Le syndicat demandeur justifie de sa créance à hauteur de 6 600,45 euros. Le surplus des sommes sollicitées (3 485,12 euros) correspondant à un exercice postérieur à celui en cours au jour de la mise en demeure sera rejeté. Il convient d’ôter la somme de 300 euros, correspondant aux frais de transmission de dossier en date des 5 juillet 2024, relevant des frais irrépétibles et ramenant la créance à la somme de 2 815,33 euros, au titre des charges impayées au 5 juillet 2024.
Il sera en conséquence fait droit à la demande du syndicat requérant à hauteur de la somme de 2 815,33 euros, outre intérêts au taux légal à compter du 24 juillet 2024, conformément aux dispositions de l’article 36 du décret 67-223 du 17 mars 1967.
Concernant la solidarité, en l’absence de fondement légal ou conventionnel, elle sera écartée.
Aux termes de l’alinéa 3 de l’article 1231-6 du code civil, applicable aux obligations contractuelles de paiement de somme d’argent, « le créancier auquel son débiteur en retard a causé, par sa mauvaise foi, un préjudice indépendant de ce retard, peut obtenir des dommages et intérêts distincts de l’intérêt moratoire. »
En l’espèce, si le défaut de paiement est bien justifié, il n’est pas démontré de préjudice distinct qui ne soit pas déjà réparé par les intérêts moratoires. En outre, aucun élément ne permet de démontrer la mauvaise foi des défendeurs dans leur carence de paiement.
Le syndicat requérant sera débouté de sa demande en dommages et intérêts et en général du surplus de ses demandes principales.

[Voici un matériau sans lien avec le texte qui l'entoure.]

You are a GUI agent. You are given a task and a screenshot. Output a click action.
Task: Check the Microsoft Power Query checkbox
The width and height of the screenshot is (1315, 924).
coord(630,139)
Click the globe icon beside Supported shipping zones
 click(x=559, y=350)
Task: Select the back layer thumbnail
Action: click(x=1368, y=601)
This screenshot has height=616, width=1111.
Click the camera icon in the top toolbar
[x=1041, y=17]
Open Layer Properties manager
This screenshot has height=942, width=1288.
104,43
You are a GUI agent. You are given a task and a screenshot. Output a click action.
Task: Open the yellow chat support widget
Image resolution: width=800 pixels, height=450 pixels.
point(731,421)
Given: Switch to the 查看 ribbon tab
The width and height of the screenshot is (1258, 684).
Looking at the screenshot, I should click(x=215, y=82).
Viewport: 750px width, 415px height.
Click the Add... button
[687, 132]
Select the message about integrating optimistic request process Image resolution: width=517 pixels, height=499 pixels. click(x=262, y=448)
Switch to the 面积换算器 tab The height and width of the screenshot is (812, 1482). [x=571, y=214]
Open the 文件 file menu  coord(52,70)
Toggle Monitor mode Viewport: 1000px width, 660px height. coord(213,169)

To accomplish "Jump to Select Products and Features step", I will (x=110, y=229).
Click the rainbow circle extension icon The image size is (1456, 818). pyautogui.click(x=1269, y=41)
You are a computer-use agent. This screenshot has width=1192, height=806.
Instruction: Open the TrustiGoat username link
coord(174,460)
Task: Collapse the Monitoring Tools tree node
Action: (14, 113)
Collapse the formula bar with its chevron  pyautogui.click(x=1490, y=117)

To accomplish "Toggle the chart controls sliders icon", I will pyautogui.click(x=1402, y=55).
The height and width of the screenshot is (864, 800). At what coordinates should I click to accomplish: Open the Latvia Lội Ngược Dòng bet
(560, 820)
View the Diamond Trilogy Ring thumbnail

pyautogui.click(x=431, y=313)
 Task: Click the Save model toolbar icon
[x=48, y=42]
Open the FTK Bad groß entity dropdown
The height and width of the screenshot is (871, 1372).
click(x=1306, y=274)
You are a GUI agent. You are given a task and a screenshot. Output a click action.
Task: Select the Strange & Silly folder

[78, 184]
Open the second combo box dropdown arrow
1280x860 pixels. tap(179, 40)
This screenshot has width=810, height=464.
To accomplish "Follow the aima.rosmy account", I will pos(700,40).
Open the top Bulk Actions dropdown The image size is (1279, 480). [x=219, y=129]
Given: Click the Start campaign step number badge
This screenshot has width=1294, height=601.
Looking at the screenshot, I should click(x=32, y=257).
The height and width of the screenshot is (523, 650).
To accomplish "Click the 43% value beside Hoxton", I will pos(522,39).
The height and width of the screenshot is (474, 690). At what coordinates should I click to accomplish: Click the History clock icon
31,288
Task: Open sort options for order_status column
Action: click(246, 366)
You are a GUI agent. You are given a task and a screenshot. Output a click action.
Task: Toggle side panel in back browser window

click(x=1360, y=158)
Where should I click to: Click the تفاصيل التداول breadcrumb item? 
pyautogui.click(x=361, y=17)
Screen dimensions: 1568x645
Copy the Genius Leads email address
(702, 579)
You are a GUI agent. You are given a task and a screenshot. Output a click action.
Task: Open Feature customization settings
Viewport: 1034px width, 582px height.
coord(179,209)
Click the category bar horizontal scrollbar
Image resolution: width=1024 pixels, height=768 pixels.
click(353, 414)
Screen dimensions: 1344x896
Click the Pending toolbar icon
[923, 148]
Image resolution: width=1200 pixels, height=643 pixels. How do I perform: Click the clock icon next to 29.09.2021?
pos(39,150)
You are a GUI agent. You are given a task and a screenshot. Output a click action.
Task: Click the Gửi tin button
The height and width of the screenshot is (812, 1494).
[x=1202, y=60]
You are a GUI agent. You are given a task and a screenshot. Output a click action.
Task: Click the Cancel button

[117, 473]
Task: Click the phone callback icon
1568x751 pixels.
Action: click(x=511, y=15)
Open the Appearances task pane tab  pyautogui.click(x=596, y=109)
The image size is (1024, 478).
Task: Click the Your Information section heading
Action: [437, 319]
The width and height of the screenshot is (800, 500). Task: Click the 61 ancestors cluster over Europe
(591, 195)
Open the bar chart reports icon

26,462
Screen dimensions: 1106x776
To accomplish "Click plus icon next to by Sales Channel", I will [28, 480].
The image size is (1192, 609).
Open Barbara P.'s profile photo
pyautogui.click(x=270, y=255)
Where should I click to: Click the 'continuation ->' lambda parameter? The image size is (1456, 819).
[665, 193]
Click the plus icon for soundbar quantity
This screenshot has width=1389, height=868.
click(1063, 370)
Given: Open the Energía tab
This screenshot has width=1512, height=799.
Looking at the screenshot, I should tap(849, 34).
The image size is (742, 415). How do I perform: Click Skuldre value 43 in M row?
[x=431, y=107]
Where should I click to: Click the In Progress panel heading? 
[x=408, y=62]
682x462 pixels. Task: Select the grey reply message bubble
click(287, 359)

Les défendeurs, partie perdante, seront condamnés aux dépens de l’instance, ainsi qu’au paiement de la somme qu’il apparaît équitable de fixer à hauteur de 1 500 euros sur le fondement de l’article 700 du code de procédure civile. Le syndicat requérant sera débouté du surplus de sa demande de ce chef.
PAR CES MOTIFS
Nous, vice-président délégué par madame la Présidente, statuant selon la procédure accélérée au fond, par jugement mis à disposition au greffe, par jugement réputé contradictoire et en premier ressort,
CONDAMNONS in solidum Monsieur [S] [X] et Madame [I] [X] à payer au syndicat des copropriétaires de la copropriété [Adresse 3], représenté par son syndic en exercice, la SARL AGI – AGENCE GENÉRALE IMMOBILIER, la somme de 2 815,33 euros, outre intérêts au taux légal à compter du 24 juillet 2024, au titre des charges de copropriété impayées et à échoir ;
REJETTONS la demande de dommages et intérêts ;
CONDAMNONS in solidum Monsieur [S] [X] et Madame [I] [X] aux entiers dépens ;
CONDAMNONS in solidum Monsieur [S] [X] et Madame [I] [X] à payer au syndicat des copropriétaires de la copropriété [Adresse 3], représenté par son syndic en exercice, la SARL AGI – AGENCE GENÉRALE IMMOBILIER, la somme de 1 500 euros sur le fondement de l’article 700 du code de procédure civile ;
REJETTONS le surplus des demandes ;
DEBOUTONS le syndicat des copropriétaires de la copropriété [Adresse 3], représenté par son syndic en exercice, la SARL AGI – AGENCE GENÉRALE IMMOBILIER, du surplus de ses demandes principales et accessoires.
Ainsi jugé et prononcé par mise à disposition au greffe le 15 janvier 2025.